There have been intense and negative experiences where I "felt" future events and was overwhelmed with fear and paranoia, rather than accepting that these things could happen no matter what I did or how I felt about it. I've also had very apocalyptic hallucinations where I saw mangled bodies all around me covering every inch of the ground and was attacked by spiders (I don't THINK they were real). More often I would get paranoid, thinking that people were conspiring against me or laughing at me. So, yeah, all negative but very different trips.

Anyway, I think that there's a lot of utility in bad trips. They bring out your greatest fears, but give you the opportunity to face them. You might learn to appreciate them eventually. I'm fond of telling people: Once you have faced Hell, nothing scares you anymore. Don't fear the reaper, man.
 
For me bad trips have in the past been about control, about not being able to let go and let it happen without worrying about whether I had gone certifiably insane or it was just an amazing experience.
If a trip is dragging you away from rationality and control but into a world of intuitive flow and mysticism and you resist, if you are unwilling to accept then it will be like a struggle that you won't win. I think usually what is happening is your ego dissolves, but it has automated defense mechanisms (a life drive) that steers you away from ego death. The only way out is through, as long as you want to abort in a different way you will stay in a loop. There are of course methods for aborting or softening - which I do not recommend..

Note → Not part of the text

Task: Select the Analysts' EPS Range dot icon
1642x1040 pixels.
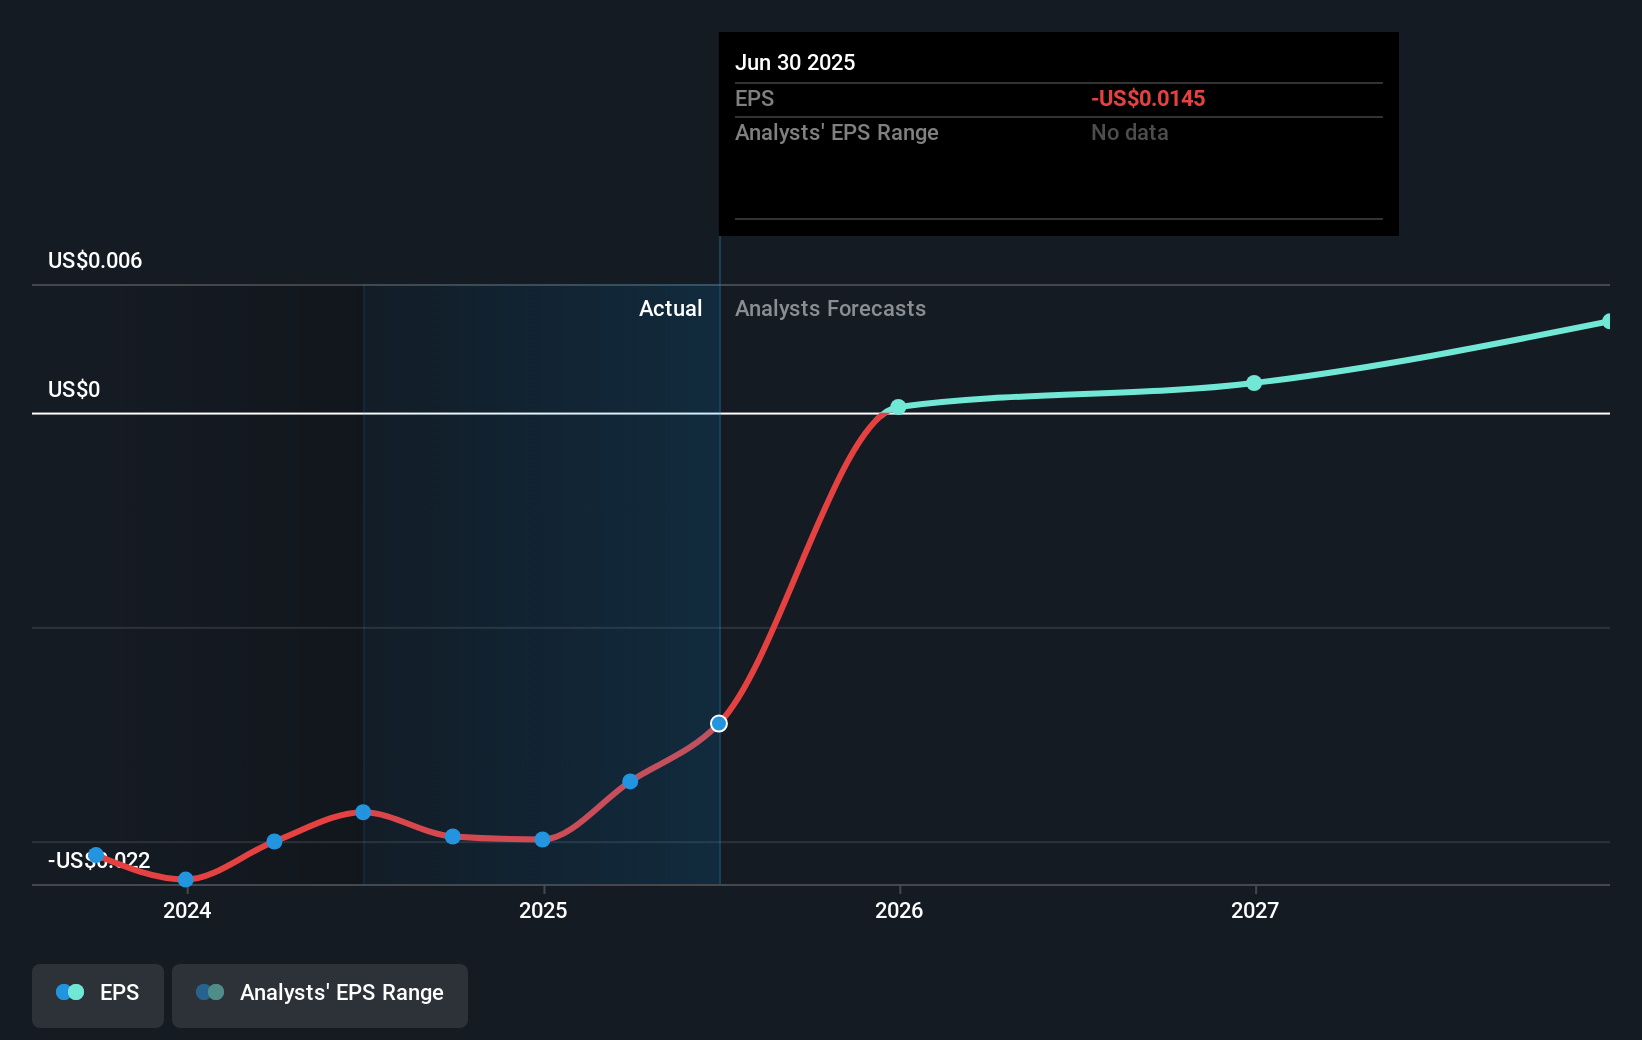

Since if you at some point just give up and let yourself go, it can be cathartic, enlightening or like a breakthrough. For this reason there is something to be learned or overcome with a bad trip which is why I prefer to talk about difficult experiences and not bad trips. If you manage to overcome it and have a realization that completely surrendering is actually the solution because there will be no more struggle... that is a big win, so not bad at all anymore.

Defense mechanisms are hardwired very deeply within us so you do need either to get this insight in some way, or find out by accident. The most intense thing that ever happened to me was when I had a tormenting mushroom trip that defied space, time and life as I knew it and it was so much that I saw no other option than to surrender even if it meant insanity or death. That was the most enlightening thing that ever happened to me.

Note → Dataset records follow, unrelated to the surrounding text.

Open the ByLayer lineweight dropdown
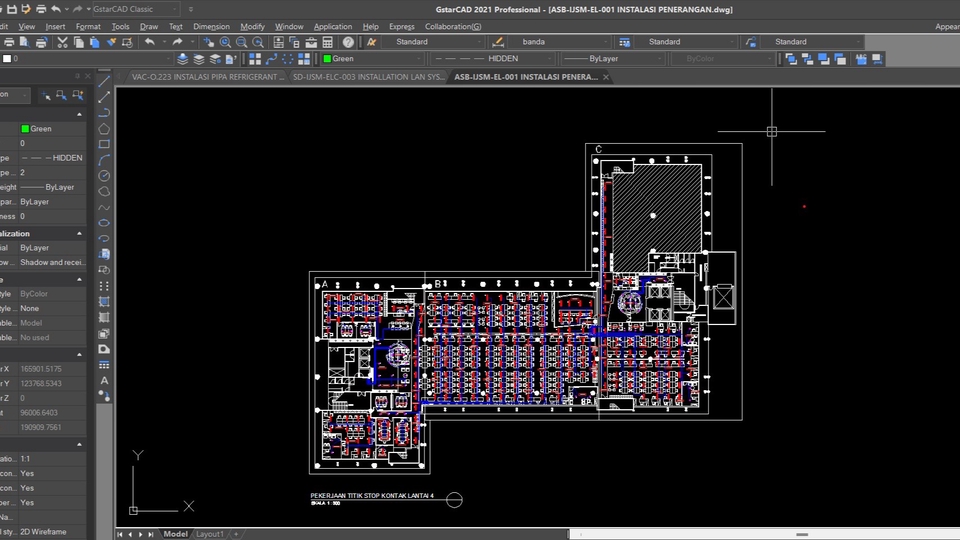Viewport: 960px width, 540px height. (613, 59)
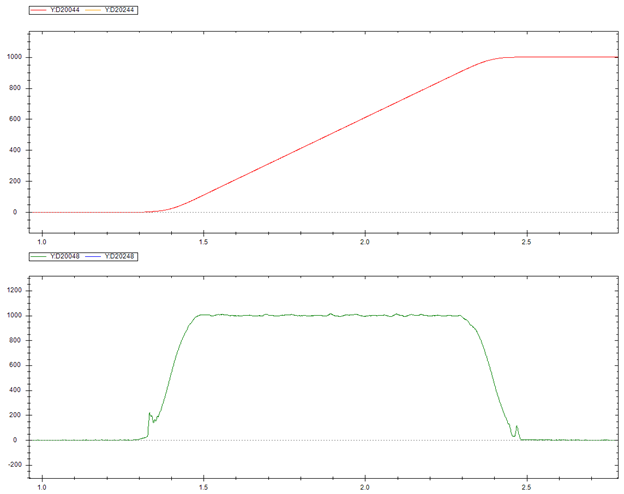Click the 2.5 x-axis label under bottom chart
Screen dimensions: 624x494
pos(526,488)
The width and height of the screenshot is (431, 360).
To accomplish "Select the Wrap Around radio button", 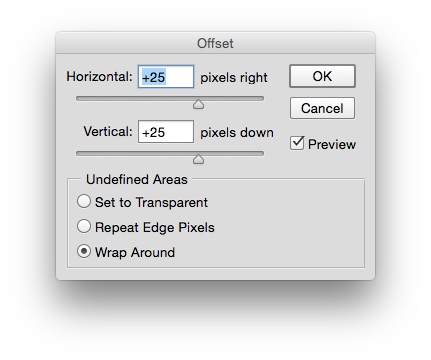I will 84,251.

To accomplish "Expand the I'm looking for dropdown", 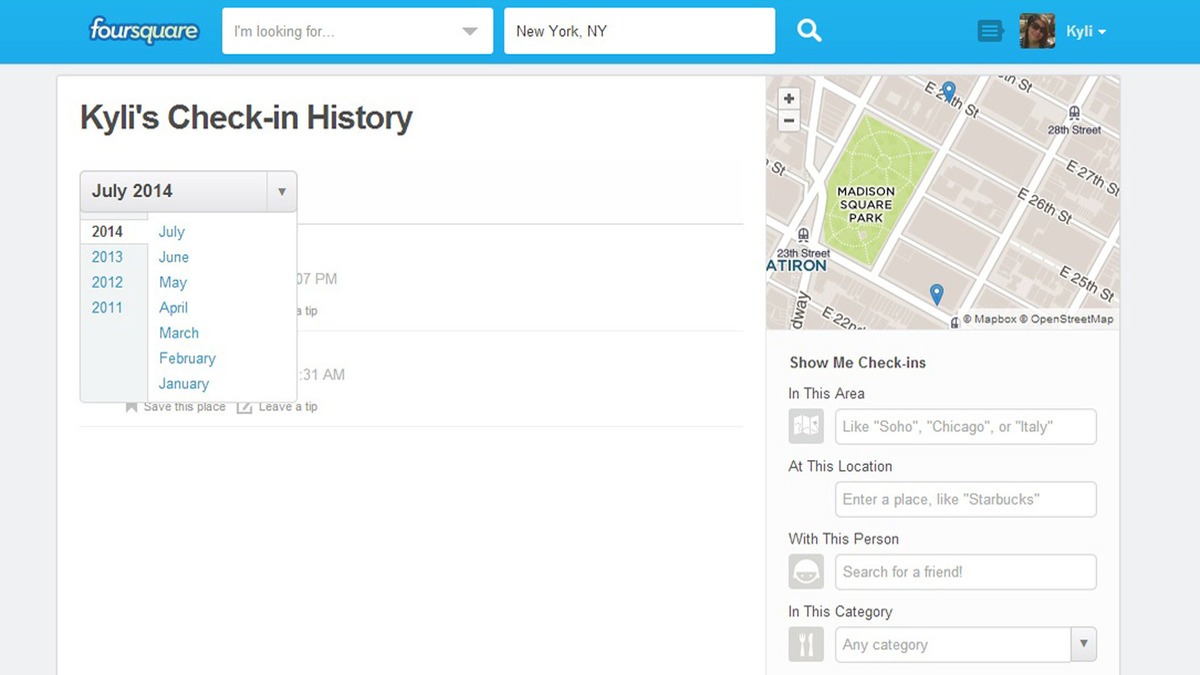I will point(469,30).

There was another time on LSD when I was lying down meditating, and I could feel that I quickly had my ego dissolve up until a point of total dissociation or a mystical state of consciousness, but I chickened out at the last moment. It was exactly like I was establishing an uplink to a state of being beyond regular state of consciousness and I approached a moment where only a single element was left to complete the uplink. Then I started to worry: what if I would leave myself, then my body would be there unprotected by my aware mind? I felt I didn't know enough about the mechanisms to ensure that I would be taken care of if I decided to pass through. In the end it is about control, I could not surrender my control to the 'faith' (trust may be a better word) that things would take care of themselves. I had no reason to assume my body would start running around deliriously or something like that, but no hard proof it wouldn't either.
The process broke down and left me very vulnerable and confused. It seems to not be something to lightly throttle back from, I was far along preparing for this change in state, then it all collapsed. I had a very tough time for about half an hour and then found the solution: to just have that trust, if I would 'give' that trust I would also be the one to 'receive' it. Now that doesn't necessarily make a lot of sense but the core sentiment is to just have faith in order to let go. It will be okay. It helps to know there is a sitter to watch over you as a failsafe, just to feel more safe about letting go.